Rising unemployment poses the biggest threat to a soft landing, Nobel economist Paul Krugman says
A US soft landing looks likely, but rising unemployment is cause for worry, Paul Krugman wrote in The New York Times.
As the rate climbs, its pushing a key recession indicator closer to a critical threshold.
However, inflation data isn't as hot as recent CPI readings show.
The US economy is comfortably in soft landing territory, but Paul Krugman says it isn't altogether clear that it will stay that way. In an op-ed for the New York Times, the famed Nobel laureate highlighted an unexpected uptick in unemployment as reason for concern.
He's focused on a recession indicator known as the Sahm Rule model, which says that when the unemployment rate's three-month moving average climbs 50 basis points from a 12-month low, the economy is in the first stages of a downturn.
"It's still below that critical 0.5 level, but I am worried that high interest rates may finally be taking their toll and that by keeping rates high, the Fed is running the risk of finally making all those wrong recession calls come true," Krugman wrote on Tuesday.
February's jobs report triggered these concerns, as the unemployment rate unexpectedly rose to 3.9% from 3.7%. This hotter-than-expected reading stressed other analysts as well, who voiced worries of a surprise recession.
"Now that the jobless rate is up 0.5 of a percentage point from the January 2023 cycle low, it messes up the soft landing narrative because once it rises this much from the lows, the recession nobody ever sees coming arrives," economist David Rosenberg wrote last week.
Krugman notes that on other fronts, however, soft landing advocates have a stronger case.
While consumer price index inflation data has outpaced expectations two months in a row now, these recent reports are not completely in line with reality, Krugman wrote.

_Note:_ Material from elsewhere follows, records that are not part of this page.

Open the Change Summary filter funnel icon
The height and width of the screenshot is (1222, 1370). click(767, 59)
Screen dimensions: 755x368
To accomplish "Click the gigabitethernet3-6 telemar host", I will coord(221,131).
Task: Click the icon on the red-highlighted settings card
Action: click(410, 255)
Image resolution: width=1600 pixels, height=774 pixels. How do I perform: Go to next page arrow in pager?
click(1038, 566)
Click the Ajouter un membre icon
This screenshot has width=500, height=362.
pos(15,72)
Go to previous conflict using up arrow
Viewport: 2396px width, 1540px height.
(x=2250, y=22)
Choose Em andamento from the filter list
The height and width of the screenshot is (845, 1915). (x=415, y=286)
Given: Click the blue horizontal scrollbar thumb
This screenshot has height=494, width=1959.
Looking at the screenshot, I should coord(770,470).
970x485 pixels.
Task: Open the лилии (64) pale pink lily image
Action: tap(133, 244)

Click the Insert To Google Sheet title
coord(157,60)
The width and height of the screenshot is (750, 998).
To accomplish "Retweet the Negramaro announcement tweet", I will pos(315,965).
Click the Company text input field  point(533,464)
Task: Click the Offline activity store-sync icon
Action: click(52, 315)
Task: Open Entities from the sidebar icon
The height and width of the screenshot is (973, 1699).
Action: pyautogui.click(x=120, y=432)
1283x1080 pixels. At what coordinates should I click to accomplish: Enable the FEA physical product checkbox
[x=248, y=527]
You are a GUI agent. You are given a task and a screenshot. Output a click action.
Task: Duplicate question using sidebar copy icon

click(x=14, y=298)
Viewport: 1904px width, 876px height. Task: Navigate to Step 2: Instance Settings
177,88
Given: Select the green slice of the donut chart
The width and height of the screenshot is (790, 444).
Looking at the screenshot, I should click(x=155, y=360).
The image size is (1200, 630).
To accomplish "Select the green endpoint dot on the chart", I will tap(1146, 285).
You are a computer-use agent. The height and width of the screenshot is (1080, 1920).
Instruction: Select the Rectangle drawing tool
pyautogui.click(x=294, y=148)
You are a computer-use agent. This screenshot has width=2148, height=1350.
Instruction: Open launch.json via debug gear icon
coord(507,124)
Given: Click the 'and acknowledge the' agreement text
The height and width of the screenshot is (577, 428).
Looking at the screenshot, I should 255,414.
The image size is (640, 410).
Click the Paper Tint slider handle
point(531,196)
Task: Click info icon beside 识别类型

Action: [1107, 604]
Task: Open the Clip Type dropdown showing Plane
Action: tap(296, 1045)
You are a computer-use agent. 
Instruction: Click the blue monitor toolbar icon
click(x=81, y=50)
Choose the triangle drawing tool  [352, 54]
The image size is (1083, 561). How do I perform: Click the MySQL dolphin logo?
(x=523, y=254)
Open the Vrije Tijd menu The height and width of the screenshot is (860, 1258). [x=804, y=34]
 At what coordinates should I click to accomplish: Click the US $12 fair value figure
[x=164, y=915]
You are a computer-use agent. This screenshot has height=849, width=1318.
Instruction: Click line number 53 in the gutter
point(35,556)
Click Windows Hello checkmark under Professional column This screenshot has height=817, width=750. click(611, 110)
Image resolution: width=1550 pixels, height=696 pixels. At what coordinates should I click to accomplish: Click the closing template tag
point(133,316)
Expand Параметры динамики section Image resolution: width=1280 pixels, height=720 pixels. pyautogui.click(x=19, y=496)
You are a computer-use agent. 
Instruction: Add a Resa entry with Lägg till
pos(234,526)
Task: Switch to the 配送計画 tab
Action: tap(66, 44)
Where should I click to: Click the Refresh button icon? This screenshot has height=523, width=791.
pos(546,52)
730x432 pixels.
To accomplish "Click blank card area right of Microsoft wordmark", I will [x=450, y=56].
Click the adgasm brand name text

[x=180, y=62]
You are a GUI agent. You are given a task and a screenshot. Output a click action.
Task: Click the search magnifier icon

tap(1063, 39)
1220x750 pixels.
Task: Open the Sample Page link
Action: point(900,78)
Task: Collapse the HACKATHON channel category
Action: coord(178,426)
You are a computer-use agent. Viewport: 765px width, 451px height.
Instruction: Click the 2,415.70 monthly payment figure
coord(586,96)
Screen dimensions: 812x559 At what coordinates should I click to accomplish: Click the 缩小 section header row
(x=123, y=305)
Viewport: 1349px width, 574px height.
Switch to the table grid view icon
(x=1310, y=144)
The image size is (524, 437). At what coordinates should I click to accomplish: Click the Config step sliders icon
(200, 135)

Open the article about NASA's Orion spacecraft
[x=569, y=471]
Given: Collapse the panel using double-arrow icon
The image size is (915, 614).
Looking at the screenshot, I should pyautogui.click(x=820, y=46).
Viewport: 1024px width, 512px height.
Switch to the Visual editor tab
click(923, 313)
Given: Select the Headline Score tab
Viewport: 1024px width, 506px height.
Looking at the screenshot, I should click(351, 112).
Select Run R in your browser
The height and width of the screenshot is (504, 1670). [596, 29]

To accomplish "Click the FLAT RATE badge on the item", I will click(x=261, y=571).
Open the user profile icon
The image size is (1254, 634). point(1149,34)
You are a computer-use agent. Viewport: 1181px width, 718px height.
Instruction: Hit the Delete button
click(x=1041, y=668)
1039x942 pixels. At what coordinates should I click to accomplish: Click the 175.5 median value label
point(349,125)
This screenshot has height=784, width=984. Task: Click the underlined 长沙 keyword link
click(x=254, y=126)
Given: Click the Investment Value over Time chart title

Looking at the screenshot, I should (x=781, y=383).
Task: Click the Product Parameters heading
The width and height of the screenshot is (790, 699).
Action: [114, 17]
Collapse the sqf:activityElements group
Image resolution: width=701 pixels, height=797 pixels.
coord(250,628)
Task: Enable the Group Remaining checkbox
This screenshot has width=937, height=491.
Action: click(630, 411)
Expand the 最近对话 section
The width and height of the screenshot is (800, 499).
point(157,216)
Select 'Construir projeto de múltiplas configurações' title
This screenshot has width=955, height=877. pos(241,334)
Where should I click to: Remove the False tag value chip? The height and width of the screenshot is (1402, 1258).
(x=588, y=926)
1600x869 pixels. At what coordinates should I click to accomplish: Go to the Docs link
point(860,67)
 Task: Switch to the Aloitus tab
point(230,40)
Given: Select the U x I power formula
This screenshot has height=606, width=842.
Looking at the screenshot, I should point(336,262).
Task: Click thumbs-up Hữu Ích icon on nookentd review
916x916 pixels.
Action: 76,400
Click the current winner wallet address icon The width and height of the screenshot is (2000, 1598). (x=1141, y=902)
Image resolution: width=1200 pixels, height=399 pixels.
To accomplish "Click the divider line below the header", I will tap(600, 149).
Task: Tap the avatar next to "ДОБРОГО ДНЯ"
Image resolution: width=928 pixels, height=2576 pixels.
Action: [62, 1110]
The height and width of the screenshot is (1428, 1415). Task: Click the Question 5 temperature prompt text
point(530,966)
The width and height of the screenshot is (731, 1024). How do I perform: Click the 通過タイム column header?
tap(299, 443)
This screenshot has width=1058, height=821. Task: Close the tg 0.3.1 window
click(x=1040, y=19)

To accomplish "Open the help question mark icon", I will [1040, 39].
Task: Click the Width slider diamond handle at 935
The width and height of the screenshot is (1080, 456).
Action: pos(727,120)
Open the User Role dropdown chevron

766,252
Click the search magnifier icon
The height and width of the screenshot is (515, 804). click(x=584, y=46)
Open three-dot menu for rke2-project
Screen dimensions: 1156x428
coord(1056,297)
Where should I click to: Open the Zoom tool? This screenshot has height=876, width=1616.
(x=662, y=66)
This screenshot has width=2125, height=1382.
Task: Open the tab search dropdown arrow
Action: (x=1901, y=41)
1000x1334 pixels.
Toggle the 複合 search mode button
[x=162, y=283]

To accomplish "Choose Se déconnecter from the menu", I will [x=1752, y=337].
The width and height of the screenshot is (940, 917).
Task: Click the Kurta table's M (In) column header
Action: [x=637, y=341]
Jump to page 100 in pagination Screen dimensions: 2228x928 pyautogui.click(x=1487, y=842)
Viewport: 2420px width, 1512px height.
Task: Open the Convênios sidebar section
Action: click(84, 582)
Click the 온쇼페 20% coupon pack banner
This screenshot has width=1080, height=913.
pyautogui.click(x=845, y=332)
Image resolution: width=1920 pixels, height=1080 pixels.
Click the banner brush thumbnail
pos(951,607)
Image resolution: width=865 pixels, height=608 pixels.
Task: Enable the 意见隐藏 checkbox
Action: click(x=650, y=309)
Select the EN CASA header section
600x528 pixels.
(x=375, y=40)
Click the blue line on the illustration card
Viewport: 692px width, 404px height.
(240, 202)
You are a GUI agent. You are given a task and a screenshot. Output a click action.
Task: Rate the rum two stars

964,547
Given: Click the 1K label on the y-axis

For instance, where core inflation rose 3.8% on an annual basis, this measure is more of a snapshot of the past, he said. That's as it's largely driven by shelter prices, which tend to lag in official measures.
Instead, when volatile items such as food, energy, used cars, and shelter are excluded, the six-month change in consumer prices has risen at a more modest 2.8% annual rate.
"Eventually something will go wrong, because something always does," Krugman forecast. "But compared with the dire predictions of many economists, not to mention political critics of the Biden administration, we're still in incredibly good shape."